Fragen wir nun, welche Vorzüge würde die Anwendung des
Elektro-Magnetismus als bewegende Kraft vor der augenbliklich wichtigsten
dieser Kräfte, dem Wasserdampfe, gewähren, und welche Vortheile sind schon durch die bisherigen Entdekungen im Gebiete des
Elektro-Magnetismus für die Praxis gewonnen?

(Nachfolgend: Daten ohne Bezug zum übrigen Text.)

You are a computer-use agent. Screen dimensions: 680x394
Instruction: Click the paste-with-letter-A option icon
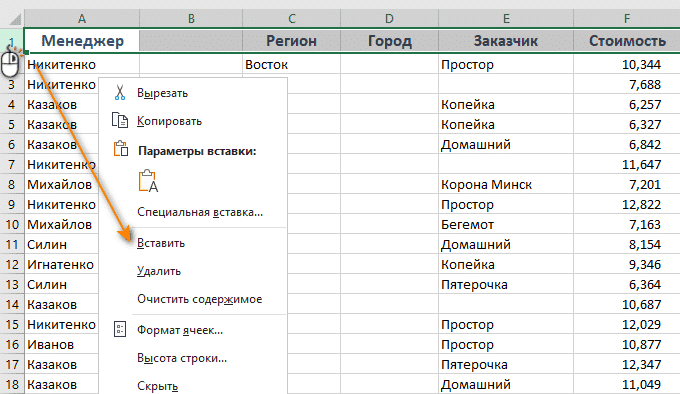click(x=148, y=181)
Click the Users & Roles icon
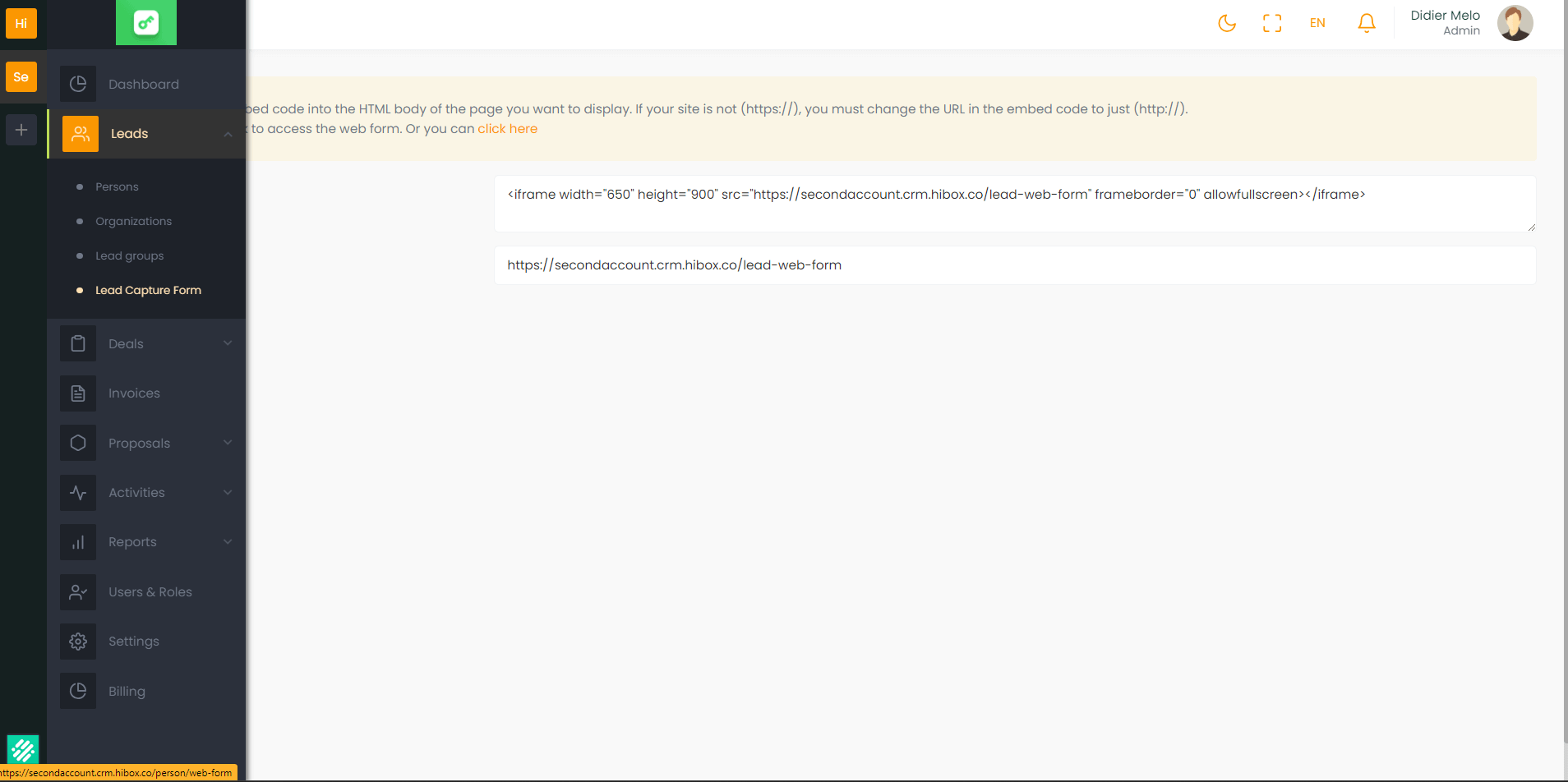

1) Der Elektro-Magnetismus hat den Vorzug gänzlicher
Gefahrlosigkeit, indem der Elektromotor z.B. des Hrn. W. namentlich kein
Zinkwasserstoffgas entwikelt.
2) Da überall keine Gase erzeugt werden, so ist er der Gesundheit
durchaus unnachtheilig.
3) Die Anschaffung des Apparats, der Maschine und auch deren
Betrieb ist ungleich weniger kostbar, als bei der Dampfkraft, vor welcher der
Elektro-Magnetismus
4) auch noch den Vorzug hat, daß im Zustande der Ruhe die
Maschine gar nicht consumirt, und daß
5) die Zinkconsumtion um so geringer ist, je größer die
Geschwindigkeit wird.
6) Die Maschine erleidet außer in den Zapfenlagern fast gar keine
Abnüzung, und nimmt verhältnißmäßig wenig Raum ein.
7) Die Flüssigkeit, worin die Kupferplatte sich befindet, bedarf
keiner Erneuerung, nur die Flüssigkeit am Zink erfordert allmählichen Ersaz, um
das schwefelsaure Zinkoxyd daraus krystallisiren zu lassen.
8) Die Maschine bedarf fast keiner Beaufsichtigung.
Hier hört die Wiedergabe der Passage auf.